A través de su mensaje pastoral, se destacó que la manifestación de Dios a los pueblos extranjeros —representados por los Magos de Oriente— es el cumplimiento de la voluntad divina: que todos los hombres lleguen al conocimiento de la verdad a través del único mediador, Cristo Jesús.
La Diócesis enfatizó que los Magos, al postrarse ante el Niño, reconocieron su naturaleza como Dios y hombre verdadero. El incienso entregado simboliza la ofrenda y el sacrificio que los fieles elevan hoy hacia Dios.
Se recordó que la liberación del pecado y la participación en la vida de Dios se obtienen mediante el misterio de la muerte y resurrección de Cristo, aplicados a la vida del creyente a través del Bautismo y la fe.

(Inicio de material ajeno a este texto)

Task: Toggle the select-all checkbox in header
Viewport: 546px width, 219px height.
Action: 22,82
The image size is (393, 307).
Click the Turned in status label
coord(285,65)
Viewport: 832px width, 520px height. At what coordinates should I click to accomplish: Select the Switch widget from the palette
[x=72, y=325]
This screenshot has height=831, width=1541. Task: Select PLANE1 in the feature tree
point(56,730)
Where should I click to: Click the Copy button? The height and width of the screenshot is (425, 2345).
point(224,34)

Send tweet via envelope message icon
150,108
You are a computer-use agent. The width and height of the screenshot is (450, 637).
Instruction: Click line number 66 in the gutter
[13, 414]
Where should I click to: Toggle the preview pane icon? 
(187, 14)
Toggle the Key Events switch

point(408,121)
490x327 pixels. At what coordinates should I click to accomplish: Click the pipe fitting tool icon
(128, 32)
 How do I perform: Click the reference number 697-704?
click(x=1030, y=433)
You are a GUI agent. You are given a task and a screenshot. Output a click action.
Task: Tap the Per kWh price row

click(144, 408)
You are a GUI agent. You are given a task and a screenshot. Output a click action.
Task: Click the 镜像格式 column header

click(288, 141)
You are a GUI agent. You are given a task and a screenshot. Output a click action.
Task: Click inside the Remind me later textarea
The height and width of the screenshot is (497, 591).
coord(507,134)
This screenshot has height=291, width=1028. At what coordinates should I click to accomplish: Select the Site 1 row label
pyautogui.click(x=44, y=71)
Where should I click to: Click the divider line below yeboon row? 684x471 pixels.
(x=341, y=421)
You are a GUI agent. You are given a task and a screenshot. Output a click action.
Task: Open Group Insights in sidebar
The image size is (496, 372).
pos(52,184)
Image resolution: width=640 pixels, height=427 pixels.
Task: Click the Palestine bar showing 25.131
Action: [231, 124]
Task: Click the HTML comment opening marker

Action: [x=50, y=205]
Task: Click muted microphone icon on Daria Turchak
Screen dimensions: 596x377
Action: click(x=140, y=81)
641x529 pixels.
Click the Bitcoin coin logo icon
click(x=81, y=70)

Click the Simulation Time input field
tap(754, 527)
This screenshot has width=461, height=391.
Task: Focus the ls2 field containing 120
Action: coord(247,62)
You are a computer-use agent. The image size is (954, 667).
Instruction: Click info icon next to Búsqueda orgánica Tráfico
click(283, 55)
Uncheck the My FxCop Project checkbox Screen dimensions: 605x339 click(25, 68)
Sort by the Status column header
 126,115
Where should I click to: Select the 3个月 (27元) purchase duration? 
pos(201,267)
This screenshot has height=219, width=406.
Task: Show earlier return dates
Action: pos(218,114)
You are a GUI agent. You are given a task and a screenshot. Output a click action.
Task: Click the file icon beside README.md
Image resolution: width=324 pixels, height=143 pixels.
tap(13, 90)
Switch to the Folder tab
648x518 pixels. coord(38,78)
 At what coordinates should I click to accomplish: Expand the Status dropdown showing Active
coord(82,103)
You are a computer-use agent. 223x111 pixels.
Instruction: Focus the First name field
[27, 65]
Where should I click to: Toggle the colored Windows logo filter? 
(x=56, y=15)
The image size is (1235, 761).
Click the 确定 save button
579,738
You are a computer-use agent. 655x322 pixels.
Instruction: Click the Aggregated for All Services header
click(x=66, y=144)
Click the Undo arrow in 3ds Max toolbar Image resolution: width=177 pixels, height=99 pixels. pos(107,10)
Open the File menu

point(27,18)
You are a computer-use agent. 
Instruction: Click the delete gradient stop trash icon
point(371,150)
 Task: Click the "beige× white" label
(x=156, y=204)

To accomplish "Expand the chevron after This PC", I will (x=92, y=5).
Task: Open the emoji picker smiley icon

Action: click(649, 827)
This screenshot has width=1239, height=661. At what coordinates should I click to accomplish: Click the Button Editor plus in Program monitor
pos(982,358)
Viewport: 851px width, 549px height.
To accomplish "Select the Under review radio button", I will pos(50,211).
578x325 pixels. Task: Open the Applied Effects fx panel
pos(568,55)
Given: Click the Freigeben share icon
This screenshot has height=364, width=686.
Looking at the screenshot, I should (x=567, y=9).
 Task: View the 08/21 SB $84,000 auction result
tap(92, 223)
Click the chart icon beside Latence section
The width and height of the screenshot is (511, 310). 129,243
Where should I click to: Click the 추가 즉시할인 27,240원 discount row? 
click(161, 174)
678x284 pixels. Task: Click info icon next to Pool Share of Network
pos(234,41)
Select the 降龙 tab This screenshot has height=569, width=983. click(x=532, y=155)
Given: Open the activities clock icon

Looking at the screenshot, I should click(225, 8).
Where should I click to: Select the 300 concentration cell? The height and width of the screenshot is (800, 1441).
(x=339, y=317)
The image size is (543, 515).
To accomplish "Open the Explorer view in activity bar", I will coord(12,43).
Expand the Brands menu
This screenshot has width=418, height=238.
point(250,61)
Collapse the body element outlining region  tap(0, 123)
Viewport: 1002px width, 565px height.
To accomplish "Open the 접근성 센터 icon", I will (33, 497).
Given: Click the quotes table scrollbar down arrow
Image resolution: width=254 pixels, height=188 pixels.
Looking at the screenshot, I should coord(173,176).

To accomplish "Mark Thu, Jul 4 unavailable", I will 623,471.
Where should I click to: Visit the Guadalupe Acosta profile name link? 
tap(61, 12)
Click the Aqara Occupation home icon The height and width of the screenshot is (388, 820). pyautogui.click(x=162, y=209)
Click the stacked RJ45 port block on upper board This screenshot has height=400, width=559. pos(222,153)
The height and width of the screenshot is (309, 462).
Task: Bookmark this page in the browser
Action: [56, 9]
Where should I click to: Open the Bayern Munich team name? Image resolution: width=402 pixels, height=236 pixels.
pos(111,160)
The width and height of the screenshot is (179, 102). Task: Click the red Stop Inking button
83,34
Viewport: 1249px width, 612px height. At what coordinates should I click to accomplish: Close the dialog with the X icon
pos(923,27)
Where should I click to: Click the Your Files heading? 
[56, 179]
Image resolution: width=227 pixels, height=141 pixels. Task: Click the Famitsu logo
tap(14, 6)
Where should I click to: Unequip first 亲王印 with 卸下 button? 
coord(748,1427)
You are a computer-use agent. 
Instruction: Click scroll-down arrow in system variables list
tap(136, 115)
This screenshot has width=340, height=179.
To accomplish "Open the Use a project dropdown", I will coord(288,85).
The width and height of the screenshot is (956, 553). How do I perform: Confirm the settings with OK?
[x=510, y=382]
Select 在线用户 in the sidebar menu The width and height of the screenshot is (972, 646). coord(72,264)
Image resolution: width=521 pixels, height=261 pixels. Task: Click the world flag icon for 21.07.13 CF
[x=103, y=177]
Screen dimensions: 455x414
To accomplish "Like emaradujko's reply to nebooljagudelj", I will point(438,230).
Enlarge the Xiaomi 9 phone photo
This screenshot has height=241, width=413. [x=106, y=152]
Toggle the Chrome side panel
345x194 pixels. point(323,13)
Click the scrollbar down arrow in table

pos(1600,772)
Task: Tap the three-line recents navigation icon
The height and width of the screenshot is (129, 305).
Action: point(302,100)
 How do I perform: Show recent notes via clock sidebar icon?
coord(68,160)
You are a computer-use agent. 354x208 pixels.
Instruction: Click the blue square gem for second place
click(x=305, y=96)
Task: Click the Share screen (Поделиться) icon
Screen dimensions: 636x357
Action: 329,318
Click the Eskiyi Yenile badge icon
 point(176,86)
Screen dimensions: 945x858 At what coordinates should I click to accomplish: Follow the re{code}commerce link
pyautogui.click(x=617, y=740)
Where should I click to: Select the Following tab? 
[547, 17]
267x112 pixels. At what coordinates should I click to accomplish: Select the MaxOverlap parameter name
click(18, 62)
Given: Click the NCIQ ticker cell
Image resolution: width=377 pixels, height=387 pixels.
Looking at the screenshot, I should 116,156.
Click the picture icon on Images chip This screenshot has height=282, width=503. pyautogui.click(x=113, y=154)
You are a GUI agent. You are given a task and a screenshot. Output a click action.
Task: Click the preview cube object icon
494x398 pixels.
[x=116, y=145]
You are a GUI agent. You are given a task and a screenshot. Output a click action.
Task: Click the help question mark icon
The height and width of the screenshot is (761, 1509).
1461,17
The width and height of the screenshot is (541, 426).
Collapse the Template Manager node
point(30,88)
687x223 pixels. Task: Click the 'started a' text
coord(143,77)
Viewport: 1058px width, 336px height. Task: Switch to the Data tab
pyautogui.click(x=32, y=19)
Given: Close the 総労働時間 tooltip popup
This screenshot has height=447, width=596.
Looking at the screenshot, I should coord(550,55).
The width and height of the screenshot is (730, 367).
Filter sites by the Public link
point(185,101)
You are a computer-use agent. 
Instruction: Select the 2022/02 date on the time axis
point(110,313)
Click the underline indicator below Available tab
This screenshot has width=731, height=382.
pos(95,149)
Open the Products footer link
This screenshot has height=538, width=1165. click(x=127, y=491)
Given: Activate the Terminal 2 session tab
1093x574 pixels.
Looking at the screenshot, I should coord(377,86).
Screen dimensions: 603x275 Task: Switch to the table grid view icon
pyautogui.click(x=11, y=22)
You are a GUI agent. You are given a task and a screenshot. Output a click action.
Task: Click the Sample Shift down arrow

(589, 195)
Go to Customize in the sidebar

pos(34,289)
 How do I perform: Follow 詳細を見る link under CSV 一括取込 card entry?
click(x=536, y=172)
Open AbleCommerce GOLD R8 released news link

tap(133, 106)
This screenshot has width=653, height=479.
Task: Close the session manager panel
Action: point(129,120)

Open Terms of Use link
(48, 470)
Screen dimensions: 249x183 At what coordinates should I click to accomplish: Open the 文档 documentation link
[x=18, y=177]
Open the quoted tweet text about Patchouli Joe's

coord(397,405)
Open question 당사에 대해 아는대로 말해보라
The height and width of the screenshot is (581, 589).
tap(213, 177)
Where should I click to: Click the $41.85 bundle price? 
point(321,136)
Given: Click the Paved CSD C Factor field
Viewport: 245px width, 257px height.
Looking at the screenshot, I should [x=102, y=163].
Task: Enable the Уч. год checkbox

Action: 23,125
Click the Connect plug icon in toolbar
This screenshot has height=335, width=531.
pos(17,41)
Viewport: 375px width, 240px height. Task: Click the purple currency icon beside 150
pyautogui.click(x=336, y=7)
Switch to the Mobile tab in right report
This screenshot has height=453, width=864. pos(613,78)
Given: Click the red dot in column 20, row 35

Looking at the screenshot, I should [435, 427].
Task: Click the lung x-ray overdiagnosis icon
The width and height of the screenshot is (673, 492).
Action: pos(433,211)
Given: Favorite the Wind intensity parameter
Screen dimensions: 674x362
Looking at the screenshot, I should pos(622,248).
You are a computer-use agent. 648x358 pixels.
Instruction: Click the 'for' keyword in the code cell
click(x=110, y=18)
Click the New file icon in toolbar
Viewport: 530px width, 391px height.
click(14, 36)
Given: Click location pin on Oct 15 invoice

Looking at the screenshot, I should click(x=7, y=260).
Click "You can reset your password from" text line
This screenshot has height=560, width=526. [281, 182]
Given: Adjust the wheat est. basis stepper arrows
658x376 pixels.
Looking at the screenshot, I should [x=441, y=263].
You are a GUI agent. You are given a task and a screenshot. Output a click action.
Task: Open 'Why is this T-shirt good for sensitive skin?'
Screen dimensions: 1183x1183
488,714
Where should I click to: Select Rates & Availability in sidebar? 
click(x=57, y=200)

La Epifanía no es solo un evento histórico, sino la confirmación de que Dios sale al encuentro de cada persona, de cada cultura y de cada corazón que le busca con sinceridad señala el comunicado diocesano.
Con esta festividad, la comunidad católica de Ciudad Obregón es llamada a vivir la fe como un signo de unidad y apertura hacia el prójimo, compartiendo la luz de Cristo en todos los sectores de la sociedad.